Triple agonism (hitting GLP-1, GIP, and glucagon receptors simultaneously with one molecule) has become one of the most actively investigated design strategies in metabolic disease research. The most advanced triple agonist in published clinical work is Retatrutide. Its 2023 Phase II paper in the New England Journal of Medicine reported, at the highest tested dose arm, mean body weight changes in obesity research populations that exceeded the magnitude reported in comparable Tirzepatide trial arms. Since then, the Phase III TRIUMPH programme has been reporting individual trial arm results through 2025 and 2026. The premise behind triple agonism is straightforward: three receptors mean three contributions to the metabolic effect. GLP-1 brings appetite suppression and insulin secretion. GIP adds more insulin effects and adipose tissue modulation. Glucagon (perhaps counter-intuitively) is included because glucagon receptor activation has been associated in published research with increased energy expenditure. The hypothesis is that all three together produce additive or synergistic metabolic effects. This article walks through the current state of triple agonist research, including the pharmacological rationale, the Retatrutide clinical update through mid-2026, the comparative preclinical pharmacology, the mechanistic substudies, and the open questions. All findings described are from published research. Retatrutide remains unapproved in the United States and the European Union as of the mid-2026 review window. Other triple agonists in the broader research literature including AOD-9604 for adjacent metabolic axes are supplied at originlabsresearch.com for institutional research-use-only work.

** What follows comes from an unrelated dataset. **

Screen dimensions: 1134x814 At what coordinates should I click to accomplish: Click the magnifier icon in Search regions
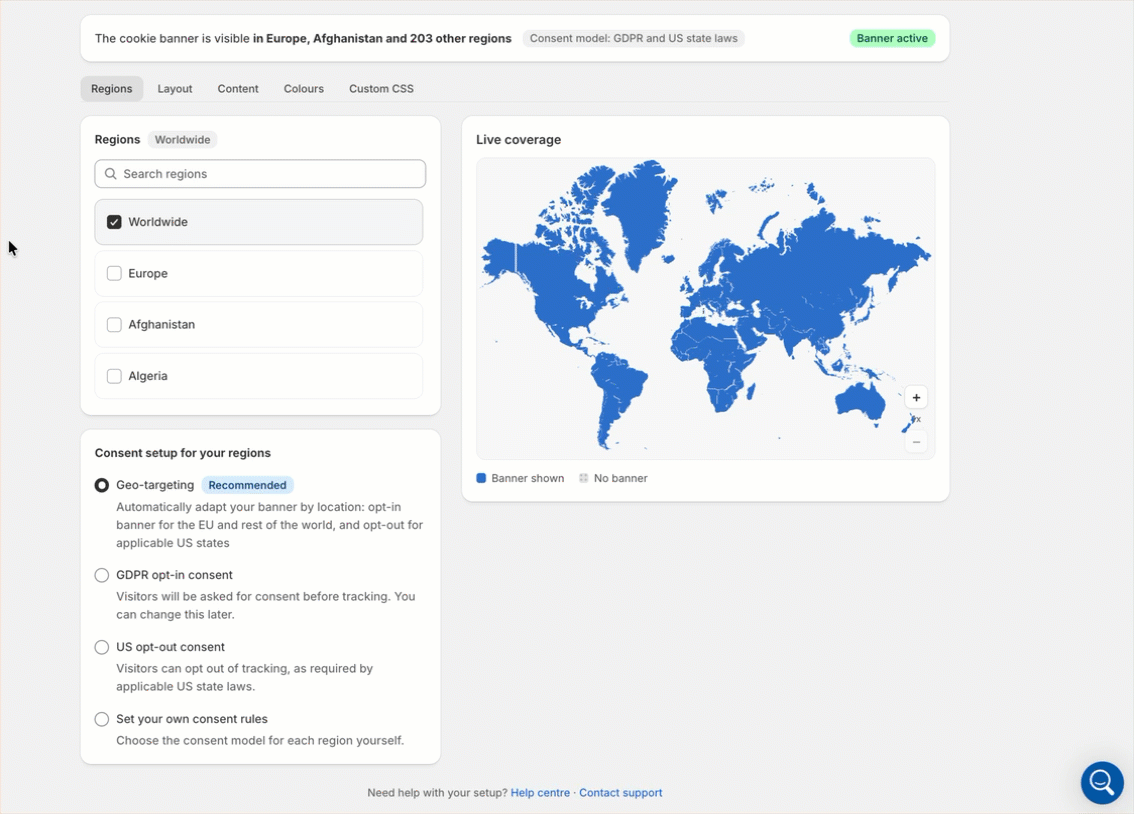point(111,173)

The pharmacological rationale for triple agonism

Each of the three receptors does something distinct:

  • GLP-1 receptor activation: stimulates glucose-dependent insulin secretion, suppresses glucagon secretion, slows gastric emptying, suppresses appetite via central pathways.
  • GIP receptor activation: stimulates insulin secretion, affects adipose tissue function, contributes central appetite-related signalling. GIP's precise role in obesity research remains under active investigation.
  • Glucagon receptor activation: increases hepatic glucose output, increases energy expenditure, alters hepatic lipid handling.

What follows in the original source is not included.